The main N-S orientated North Falkland Basin graben system is about 50 km wide at its northern end, and about 30km wide near its southern margin, just 36 km or so north of the Islands; it is about 230 km long as presently mapped, but may extend further to the northeast.
The basin appears to be a structurally isolated feature set within a Devonian platform providing a potentially abundant provenance area for clean reservoir sandstones. Deposition appears to have been fluvio-lacustrine and lacustrine until late in the Cretaceous, when the southern Boreal Ocean appears to have inundated the area from the southeast.
The basin contains a late Jurassic to early Cretaceous lacustrine source rock of world-class quality. This source is mature in its lower parts, below about 2700m sub-sea, and has expelled over 60 billion barrels of oil.
At least one other older and deeper, gas-rich petroleum system has also been encountered in the basin; this mid Jurassic/early Cretaceous fluvio-lacustrine interval, beneath the pervasive lacustrine source rock, is possibly the source of the gas found in several wells in the basin.

• [Instruction 1]:
Reproduce the stretch of the passage on the North Falkland Basin from "The basin appears" through "barrels of oil.", word for word.

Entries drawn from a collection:
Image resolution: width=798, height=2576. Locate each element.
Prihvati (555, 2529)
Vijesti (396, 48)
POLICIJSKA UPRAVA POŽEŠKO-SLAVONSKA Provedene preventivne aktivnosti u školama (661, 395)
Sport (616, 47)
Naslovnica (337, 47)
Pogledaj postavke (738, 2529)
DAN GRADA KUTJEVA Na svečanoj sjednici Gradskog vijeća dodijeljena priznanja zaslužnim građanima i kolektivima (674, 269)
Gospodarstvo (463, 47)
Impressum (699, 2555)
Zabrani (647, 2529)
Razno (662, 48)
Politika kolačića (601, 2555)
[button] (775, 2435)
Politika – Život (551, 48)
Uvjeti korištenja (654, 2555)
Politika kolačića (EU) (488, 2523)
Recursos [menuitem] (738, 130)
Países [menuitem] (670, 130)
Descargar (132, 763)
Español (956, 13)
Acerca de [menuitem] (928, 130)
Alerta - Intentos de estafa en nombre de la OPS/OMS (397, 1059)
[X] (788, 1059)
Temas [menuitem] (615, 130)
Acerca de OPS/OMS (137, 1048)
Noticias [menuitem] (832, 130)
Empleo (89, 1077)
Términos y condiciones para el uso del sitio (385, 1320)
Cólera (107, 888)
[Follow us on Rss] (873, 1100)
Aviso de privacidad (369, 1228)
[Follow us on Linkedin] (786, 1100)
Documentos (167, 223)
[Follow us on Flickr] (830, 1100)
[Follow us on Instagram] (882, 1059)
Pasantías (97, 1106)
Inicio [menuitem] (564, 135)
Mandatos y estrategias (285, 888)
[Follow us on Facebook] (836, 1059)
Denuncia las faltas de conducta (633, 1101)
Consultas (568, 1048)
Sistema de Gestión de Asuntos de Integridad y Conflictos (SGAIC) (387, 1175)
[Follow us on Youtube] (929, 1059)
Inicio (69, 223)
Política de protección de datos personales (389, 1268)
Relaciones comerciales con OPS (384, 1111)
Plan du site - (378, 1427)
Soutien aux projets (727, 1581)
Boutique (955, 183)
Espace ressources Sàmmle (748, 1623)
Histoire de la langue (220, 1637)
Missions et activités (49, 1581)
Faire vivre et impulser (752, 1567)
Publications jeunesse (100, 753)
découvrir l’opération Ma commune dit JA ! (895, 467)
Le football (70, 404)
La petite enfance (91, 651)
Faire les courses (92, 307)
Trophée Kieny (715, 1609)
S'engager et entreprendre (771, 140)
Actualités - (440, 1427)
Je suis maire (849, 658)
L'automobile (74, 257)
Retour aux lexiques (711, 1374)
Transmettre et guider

• [Instruction 2]:
Format all of the records above as a Markdown table with the columns No. and Line, numbering each row and omitting blank lines.

• [Correct answer 1]:
The basin appears to be a structurally isolated feature set within a Devonian platform providing a potentially abundant provenance area for clean reservoir sandstones. Deposition appears to have been fluvio-lacustrine and lacustrine until late in the Cretaceous, when the southern Boreal Ocean appears to have inundated the area from the southeast.
The basin contains a late Jurassic to early Cretaceous lacustrine source rock of world-class quality. This source is mature in its lower parts, below about 2700m sub-sea, and has expelled over 60 billion barrels of oil.

• [Correct answer 2]:
| No. | Line |
|---|---|
| 1 | Image resolution: width=798, height=2576. Locate each element. |
| 2 | Prihvati (555, 2529) |
| 3 | Vijesti (396, 48) |
| 4 | POLICIJSKA UPRAVA POŽEŠKO-SLAVONSKA Provedene preventivne aktivnosti u školama (661, 395) |
| 5 | Sport (616, 47) |
| 6 | Naslovnica (337, 47) |
| 7 | Pogledaj postavke (738, 2529) |
| 8 | DAN GRADA KUTJEVA Na svečanoj sjednici Gradskog vijeća dodijeljena priznanja zaslužnim građanima i kolektivima (674, 269) |
| 9 | Gospodarstvo (463, 47) |
| 10 | Impressum (699, 2555) |
| 11 | Zabrani (647, 2529) |
| 12 | Razno (662, 48) |
| 13 | Politika kolačića (601, 2555) |
| 14 | [button] (775, 2435) |
| 15 | Politika – Život (551, 48) |
| 16 | Uvjeti korištenja (654, 2555) |
| 17 | Politika kolačića (EU) (488, 2523) |
| 18 | Recursos [menuitem] (738, 130) |
| 19 | Países [menuitem] (670, 130) |
| 20 | Descargar (132, 763) |
| 21 | Español (956, 13) |
| 22 | Acerca de [menuitem] (928, 130) |
| 23 | Alerta - Intentos de estafa en nombre de la OPS/OMS (397, 1059) |
| 24 | [X] (788, 1059) |
| 25 | Temas [menuitem] (615, 130) |
| 26 | Acerca de OPS/OMS (137, 1048) |
| 27 | Noticias [menuitem] (832, 130) |
| 28 | Empleo (89, 1077) |
| 29 | Términos y condiciones para el uso del sitio (385, 1320) |
| 30 | Cólera (107, 888) |
| 31 | [Follow us on Rss] (873, 1100) |
| 32 | Aviso de privacidad (369, 1228) |
| 33 | [Follow us on Linkedin] (786, 1100) |
| 34 | Documentos (167, 223) |
| 35 | [Follow us on Flickr] (830, 1100) |
| 36 | [Follow us on Instagram] (882, 1059) |
| 37 | Pasantías (97, 1106) |
| 38 | Inicio [menuitem] (564, 135) |
| 39 | Mandatos y estrategias (285, 888) |
| 40 | [Follow us on Facebook] (836, 1059) |
| 41 | Denuncia las faltas de conducta (633, 1101) |
| 42 | Consultas (568, 1048) |
| 43 | Sistema de Gestión de Asuntos de Integridad y Conflictos (SGAIC) (387, 1175) |
| 44 | [Follow us on Youtube] (929, 1059) |
| 45 | Inicio (69, 223) |
| 46 | Política de protección de datos personales (389, 1268) |
| 47 | Relaciones comerciales con OPS (384, 1111) |
| 48 | Plan du site - (378, 1427) |
| 49 | Soutien aux projets (727, 1581) |
| 50 | Boutique (955, 183) |
| 51 | Espace ressources Sàmmle (748, 1623) |
| 52 | Histoire de la langue (220, 1637) |
| 53 | Missions et activités (49, 1581) |
| 54 | Faire vivre et impulser (752, 1567) |
| 55 | Publications jeunesse (100, 753) |
| 56 | découvrir l’opération Ma commune dit JA ! (895, 467) |
| 57 | Le football (70, 404) |
| 58 | La petite enfance (91, 651) |
| 59 | Faire les courses (92, 307) |
| 60 | Trophée Kieny (715, 1609) |
| 61 | S'engager et entreprendre (771, 140) |
| 62 | Actualités - (440, 1427) |
| 63 | Je suis maire (849, 658) |
| 64 | L'automobile (74, 257) |
| 65 | Retour aux lexiques (711, 1374) |
| 66 | Transmettre et guider |